A View of Part of the Sauropod Trackway
Picture Credit: P. Dumas/Centre National de la Recherche Scientifique
To read an article about Sauropod tracks found on the Isle of Skye: Isle of Skye Sauropods and their Water World
Enormous Stride Length = Enormous Dinosaur
The stride length of this huge Sauropod has been measured at 2.7 metres, the dinosaur was walking at around 4 kilometres/hour, which means that the average human would have had no trouble keeping up with it, however, you might have had to jog alongside, as its huge strides would have meant that it covered a great deal of ground with every pace.

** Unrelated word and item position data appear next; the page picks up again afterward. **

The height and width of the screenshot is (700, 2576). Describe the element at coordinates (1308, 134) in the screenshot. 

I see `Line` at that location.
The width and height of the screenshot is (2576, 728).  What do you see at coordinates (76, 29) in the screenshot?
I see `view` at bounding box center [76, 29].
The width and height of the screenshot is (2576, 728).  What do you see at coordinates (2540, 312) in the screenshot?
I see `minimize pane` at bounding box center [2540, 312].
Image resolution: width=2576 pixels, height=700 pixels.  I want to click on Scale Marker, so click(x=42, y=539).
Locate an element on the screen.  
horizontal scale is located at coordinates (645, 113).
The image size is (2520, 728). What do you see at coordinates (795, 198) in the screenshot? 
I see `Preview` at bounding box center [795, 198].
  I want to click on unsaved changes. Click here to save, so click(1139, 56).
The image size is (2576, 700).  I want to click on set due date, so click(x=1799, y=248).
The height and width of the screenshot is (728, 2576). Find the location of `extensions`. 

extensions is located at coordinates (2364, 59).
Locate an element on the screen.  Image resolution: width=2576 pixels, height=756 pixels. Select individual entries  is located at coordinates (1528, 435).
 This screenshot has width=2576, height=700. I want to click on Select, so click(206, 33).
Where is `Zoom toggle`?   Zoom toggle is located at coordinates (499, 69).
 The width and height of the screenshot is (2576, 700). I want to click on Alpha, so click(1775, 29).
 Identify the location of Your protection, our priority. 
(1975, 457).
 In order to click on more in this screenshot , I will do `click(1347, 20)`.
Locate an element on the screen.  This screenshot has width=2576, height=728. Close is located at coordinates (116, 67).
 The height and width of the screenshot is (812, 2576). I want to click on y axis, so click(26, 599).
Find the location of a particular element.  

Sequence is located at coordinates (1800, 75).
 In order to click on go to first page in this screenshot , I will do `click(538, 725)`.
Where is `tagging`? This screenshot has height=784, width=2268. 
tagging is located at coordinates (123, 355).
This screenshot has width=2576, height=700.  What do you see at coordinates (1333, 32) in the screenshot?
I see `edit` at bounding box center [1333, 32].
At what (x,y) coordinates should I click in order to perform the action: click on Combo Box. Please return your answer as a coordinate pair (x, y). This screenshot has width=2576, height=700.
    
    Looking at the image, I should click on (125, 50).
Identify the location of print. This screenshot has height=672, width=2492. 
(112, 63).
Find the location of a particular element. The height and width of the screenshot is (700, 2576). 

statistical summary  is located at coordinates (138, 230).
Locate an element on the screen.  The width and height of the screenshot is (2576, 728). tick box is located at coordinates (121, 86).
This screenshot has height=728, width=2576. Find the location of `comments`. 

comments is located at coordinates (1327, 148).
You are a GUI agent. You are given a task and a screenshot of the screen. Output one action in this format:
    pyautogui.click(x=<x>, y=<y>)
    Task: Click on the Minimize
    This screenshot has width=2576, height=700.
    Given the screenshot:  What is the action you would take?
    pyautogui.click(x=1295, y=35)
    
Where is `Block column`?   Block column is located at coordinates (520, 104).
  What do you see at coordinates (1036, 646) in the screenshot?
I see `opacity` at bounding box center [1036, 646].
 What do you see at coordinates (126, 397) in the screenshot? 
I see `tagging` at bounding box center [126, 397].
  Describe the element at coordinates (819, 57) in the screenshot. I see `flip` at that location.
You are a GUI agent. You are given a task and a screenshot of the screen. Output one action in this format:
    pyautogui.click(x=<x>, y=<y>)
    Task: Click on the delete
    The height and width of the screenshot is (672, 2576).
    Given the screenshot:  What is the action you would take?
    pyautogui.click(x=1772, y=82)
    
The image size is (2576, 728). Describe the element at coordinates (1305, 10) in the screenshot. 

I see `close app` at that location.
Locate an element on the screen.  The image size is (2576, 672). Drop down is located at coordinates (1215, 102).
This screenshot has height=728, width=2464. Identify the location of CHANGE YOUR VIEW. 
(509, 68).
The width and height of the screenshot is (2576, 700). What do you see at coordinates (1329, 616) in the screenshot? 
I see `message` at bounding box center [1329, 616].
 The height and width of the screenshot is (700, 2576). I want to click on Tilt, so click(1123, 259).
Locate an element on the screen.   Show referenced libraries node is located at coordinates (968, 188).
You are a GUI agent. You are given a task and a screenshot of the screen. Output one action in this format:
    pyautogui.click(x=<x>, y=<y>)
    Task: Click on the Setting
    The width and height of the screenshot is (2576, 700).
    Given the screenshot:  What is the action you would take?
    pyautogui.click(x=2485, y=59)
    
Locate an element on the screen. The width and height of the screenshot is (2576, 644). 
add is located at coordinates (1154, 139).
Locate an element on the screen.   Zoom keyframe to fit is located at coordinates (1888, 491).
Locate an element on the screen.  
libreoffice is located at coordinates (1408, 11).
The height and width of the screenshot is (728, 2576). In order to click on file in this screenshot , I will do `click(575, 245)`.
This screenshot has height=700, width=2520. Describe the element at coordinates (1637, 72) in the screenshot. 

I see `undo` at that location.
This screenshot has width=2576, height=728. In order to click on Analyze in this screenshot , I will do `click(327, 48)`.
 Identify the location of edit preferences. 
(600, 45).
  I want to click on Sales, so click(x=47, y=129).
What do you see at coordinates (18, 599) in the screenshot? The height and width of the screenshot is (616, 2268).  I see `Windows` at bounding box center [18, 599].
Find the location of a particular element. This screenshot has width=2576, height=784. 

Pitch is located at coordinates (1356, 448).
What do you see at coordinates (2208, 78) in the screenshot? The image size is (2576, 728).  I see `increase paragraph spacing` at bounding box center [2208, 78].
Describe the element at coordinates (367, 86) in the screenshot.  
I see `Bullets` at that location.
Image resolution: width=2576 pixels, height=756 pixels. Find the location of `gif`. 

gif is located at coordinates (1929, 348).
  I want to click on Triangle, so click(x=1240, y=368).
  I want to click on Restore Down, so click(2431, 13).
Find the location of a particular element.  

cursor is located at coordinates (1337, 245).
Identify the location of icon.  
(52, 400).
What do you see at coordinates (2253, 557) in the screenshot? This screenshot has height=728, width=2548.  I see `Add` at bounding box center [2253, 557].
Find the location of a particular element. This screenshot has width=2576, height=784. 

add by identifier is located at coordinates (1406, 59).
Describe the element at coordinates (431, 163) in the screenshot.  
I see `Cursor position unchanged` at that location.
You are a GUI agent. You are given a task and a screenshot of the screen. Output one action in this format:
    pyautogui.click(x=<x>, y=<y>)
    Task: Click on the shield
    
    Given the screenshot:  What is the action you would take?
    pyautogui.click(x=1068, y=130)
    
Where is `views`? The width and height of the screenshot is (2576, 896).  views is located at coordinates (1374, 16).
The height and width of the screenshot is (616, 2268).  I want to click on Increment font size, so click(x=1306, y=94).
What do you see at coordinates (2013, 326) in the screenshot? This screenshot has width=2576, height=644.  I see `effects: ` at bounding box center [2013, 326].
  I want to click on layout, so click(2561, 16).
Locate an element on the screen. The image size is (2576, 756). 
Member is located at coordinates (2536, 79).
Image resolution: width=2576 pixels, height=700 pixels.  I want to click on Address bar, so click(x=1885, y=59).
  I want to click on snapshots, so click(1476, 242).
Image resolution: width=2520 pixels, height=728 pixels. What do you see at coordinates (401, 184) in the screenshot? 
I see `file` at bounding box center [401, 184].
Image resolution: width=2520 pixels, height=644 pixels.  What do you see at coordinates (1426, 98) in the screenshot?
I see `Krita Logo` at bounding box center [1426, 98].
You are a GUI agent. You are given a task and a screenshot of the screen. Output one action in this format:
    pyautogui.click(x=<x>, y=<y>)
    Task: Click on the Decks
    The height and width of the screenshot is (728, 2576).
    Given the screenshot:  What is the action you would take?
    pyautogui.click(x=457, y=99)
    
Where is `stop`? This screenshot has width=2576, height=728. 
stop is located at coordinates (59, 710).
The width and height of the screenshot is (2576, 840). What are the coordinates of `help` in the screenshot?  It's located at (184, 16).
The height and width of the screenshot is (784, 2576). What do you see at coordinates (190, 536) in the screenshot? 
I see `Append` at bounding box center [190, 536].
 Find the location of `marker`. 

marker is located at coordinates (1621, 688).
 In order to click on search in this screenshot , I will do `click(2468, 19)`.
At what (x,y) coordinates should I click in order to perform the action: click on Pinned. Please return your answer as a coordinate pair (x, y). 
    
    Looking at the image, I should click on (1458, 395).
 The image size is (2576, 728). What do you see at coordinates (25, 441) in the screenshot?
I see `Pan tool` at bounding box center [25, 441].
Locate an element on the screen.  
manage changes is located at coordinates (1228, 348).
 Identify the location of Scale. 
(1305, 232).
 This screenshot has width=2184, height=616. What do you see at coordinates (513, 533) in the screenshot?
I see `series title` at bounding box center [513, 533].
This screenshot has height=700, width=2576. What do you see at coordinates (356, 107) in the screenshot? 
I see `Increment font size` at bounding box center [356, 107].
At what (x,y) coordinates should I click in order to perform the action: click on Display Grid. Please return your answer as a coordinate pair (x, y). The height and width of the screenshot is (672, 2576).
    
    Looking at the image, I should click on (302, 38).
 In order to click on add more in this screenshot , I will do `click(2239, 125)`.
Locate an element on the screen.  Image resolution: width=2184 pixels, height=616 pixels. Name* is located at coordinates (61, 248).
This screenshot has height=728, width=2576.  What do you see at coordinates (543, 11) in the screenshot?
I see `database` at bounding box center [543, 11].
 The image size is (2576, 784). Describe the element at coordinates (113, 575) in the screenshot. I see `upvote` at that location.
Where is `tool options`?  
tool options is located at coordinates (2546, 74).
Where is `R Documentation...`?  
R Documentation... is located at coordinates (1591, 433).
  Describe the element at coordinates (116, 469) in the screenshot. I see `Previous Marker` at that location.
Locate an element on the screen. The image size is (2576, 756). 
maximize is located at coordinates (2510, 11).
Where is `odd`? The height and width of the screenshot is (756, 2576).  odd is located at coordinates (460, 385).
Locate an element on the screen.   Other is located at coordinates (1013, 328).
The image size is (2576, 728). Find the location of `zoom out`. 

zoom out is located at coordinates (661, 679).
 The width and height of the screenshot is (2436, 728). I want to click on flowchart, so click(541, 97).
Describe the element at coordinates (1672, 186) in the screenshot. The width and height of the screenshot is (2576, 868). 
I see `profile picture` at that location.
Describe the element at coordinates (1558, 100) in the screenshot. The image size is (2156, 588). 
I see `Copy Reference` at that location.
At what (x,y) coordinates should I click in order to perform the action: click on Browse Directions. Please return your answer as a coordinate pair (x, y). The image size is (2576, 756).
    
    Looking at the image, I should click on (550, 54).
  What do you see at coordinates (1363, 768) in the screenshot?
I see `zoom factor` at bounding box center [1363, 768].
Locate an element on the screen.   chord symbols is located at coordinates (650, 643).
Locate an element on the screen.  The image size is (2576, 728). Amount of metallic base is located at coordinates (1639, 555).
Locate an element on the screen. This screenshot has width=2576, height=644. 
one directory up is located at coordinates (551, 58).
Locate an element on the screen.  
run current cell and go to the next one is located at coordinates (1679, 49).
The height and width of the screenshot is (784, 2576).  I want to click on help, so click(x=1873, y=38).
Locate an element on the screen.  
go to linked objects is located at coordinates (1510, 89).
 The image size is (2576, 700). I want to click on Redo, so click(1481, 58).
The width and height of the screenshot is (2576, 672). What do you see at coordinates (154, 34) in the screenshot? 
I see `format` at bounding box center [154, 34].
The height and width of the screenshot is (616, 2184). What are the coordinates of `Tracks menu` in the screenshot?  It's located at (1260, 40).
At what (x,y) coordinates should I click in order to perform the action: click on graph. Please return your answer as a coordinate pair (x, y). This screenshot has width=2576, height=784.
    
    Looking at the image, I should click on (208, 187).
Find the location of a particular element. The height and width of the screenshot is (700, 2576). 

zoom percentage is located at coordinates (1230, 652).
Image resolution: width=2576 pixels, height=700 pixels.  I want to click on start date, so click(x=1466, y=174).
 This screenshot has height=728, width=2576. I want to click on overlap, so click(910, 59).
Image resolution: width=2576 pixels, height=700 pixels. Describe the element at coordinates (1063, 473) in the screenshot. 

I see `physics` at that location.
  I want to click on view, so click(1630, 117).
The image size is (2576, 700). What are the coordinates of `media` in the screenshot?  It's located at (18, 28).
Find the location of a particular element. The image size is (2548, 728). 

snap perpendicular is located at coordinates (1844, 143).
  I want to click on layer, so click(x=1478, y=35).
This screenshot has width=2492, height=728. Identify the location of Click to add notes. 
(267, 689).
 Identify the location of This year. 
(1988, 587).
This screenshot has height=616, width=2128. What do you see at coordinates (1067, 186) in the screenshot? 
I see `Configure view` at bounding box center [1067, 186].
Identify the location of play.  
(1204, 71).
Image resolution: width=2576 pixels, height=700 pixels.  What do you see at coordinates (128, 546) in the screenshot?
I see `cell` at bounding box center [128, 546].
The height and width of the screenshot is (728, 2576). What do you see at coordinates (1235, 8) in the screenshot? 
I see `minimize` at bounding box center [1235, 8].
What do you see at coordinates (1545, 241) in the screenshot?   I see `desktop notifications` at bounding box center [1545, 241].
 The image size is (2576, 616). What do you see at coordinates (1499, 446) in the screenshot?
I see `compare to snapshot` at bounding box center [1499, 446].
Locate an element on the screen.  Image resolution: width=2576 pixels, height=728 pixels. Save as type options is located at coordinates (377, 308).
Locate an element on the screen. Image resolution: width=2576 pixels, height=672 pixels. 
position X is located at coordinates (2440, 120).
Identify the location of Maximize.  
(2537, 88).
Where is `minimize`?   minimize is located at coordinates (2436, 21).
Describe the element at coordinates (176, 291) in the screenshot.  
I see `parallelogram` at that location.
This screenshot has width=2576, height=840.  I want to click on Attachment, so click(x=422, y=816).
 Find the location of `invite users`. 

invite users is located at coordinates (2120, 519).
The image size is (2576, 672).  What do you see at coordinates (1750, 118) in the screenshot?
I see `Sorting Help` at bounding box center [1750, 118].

From the footprints, the scientists, which included French palaeontologist Jean-Michel Mazin, have calculated that this dinosaur might have been around 35 metres in length and weighed perhaps as much as forty tonnes.
Early Tithonian Trackways
The research team, writing in the journal “Geobios” have precisely dated the tracks to the Early Tithonian faunal stage of the Late Jurassic, the prints are approximately 150 million years old. The footprints show varying degrees of preservation along the trackway, the palaeoenvironment has been described as a littoral mudflat, a flat area close to a shoreline. During the Late Jurassic, much of western Europe was covered by a warm tropical sea, the presence of large dinosaurs indicates that there must have been enough food resources on the archipelago of islands in the area to sustain megaherbivores. Perhaps, these tracks represent a dinosaur crossing mudflats at low tide walking between islands. Numerous dinosaur tracks are known from this region, including a series of tridactyl (three-toed prints), assigned to the ichnogenus Megalosauripus. The prefix ichno- is added when a taxon is described based solely on trace fossils of an animal, rather than on anatomical remains such as its bones and teeth.
An Illustration of Brontopodus plagnensis and an Estimation of Its Size
Picture Credit: A. Bénéteau, photography Dinojura
To read Everything Dinosaur’s 2009 article about the original discovery of the trackways: On the Trail of Big Foot – Giant Sauropod Trackways Discovered in France
The scientific paper: “The Dinosaur Tracksite of Plagne (Early Tithonian, Late Jurassic; Jura Mountains, France): The Longest Known Sauropod Trackway” by Jean-Michel Mazin, Pierre Hantzpergue and Nicolas Olivier published in the journal Geobios.